On some issues, Mr. Abourezk was content to oppose most other senators — or even the entire rest of the chamber. In 1977, he was a lone dissenter in an 85-to-1 vote on an amendment concerning child pornography. He questioned the legality of a ban on selling or distributing material that might not be considered obscene.

The same year, he organized an almost comically unusual good-will trip to Cuba for a delegation of South Dakota college basketball players to compete against the Cuban national team.

“Sports is noncontroversial, and this should do a lot for normalization of relations,” Mr. Abourezk told The New York Times in Havana. “It’s fitting South Dakota should be involved because we’re famous for pioneers of all kinds.”

Traveling from 25-degree Sioux Falls to 85-degree Havana and being served frozen daiquiris upon arrival, the South Dakotans reacted to the trip with wonderment. “I’ve never even seen the sea before,” Bob Ashley, a 6‐foot‐10 center from the Sioux tribe, told The Times.

Mr. Abourezk brought his dissident sensibility most vocally to issues involving the Middle East, particularly the Israeli-Palestinian conflict. In a 1975 article for The Times, he argued, “No settlement can come about and no peace can endure unless the Palestinians have been settled in a homeland of their own.”

The next year provided another occasion for him to vote against the rest of the Senate. The issue was a measure to cut off foreign aid to nations that harbored international terrorists. Mr. Abourezk said that the amendment was aimed at Arab terrorists but had no provisions for what he termed terrorist acts by the Israeli military.

Some opposed his appearance at a 1977 Democratic dinner in Denver on the grounds that he was too critical of Israel. He replied, “Just as we have seen U.S. Presidents wrap themselves in the American flag in efforts to stifle criticism of their policies, so do we see a foreign country wrapping itself in its state religion, so that criticism of the state or its policies is perceived as a form of racism.”

After leaving the Senate, he became “Iran’s Man in Washington,” as The Times labeled him in 1979, serving as counsel for the Iranian Embassy and seeking to recoup money that the Islamic Republic said had been stolen by the Shah.
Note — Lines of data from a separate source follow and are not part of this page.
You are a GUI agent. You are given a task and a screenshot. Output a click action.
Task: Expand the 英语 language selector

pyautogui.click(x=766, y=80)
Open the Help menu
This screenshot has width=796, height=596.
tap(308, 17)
He also founded the American-Arab Anti-Discrimination Committee, which drew attention to prejudicial treatment of Arabs by the government and in everyday life.

James George Abourezk was born on Feb. 24, 1931, in Wood, S.D. He grew up there and in Mission, two tiny towns that were on the Rosebud Indian Reservation of southern South Dakota. His father, Charles, had moved to the United States from Lebanon as a peddler in 1898 and managed to open general stores in Wood and Mission. His mother, Lena (Mickel) Abourezk, a Lebanese Greek Orthodox immigrant like her husband, ran the family store in Wood, while Charles managed the one in Mission.

Mr. Abourezk served for four years in the Navy. He got a bachelor’s degree in civil engineering from the South Dakota School of Mines and Technology, and in 1966 he earned a law degree from the University of South Dakota School of Law.

Before entering politics, Mr. Abourezk worked as a farmhand, wholesale grocery salesman, car salesman, bartender and bar owner. He became passionate about politics after a family doctor lent him copies of I.F. Stone’s Weekly, The Nation and The New Republic.

Mr. Abourezk’s marriages to Mary Ann Houlton and Margaret Bethea ended in divorce. He married Sanaa Dieb in 1991. She survives him, along with Alya, their daughter; two sons, Charlie and Paul, and a daughter, Nikki Pipe On Head, from his first marriage; a stepdaughter, Chesley Machado; more than 30 grandchildren; and several great-grandchildren.

Mr. Abourezk’s wife runs Sanaa’s Gourmet Mediterranean, a restaurant in Sioux Falls that The Times credited in 2014 with kicking off “an epicurean trend” in the city. In 2019, when he was 89, The Aberdeen News reported that Mr. Abourezk enjoyed holding court at the restaurant, telling stories of his colorful life and sharing his views on politics.

He suggested to The Capital Journal a way to ensure more independent-minded legislators such as himself: term limits.

“If a member of Congress is not worried about getting re-elected, he or she will more often than not vote in the public interest rather than in his or her own electoral interest, which is now what happens,” he said.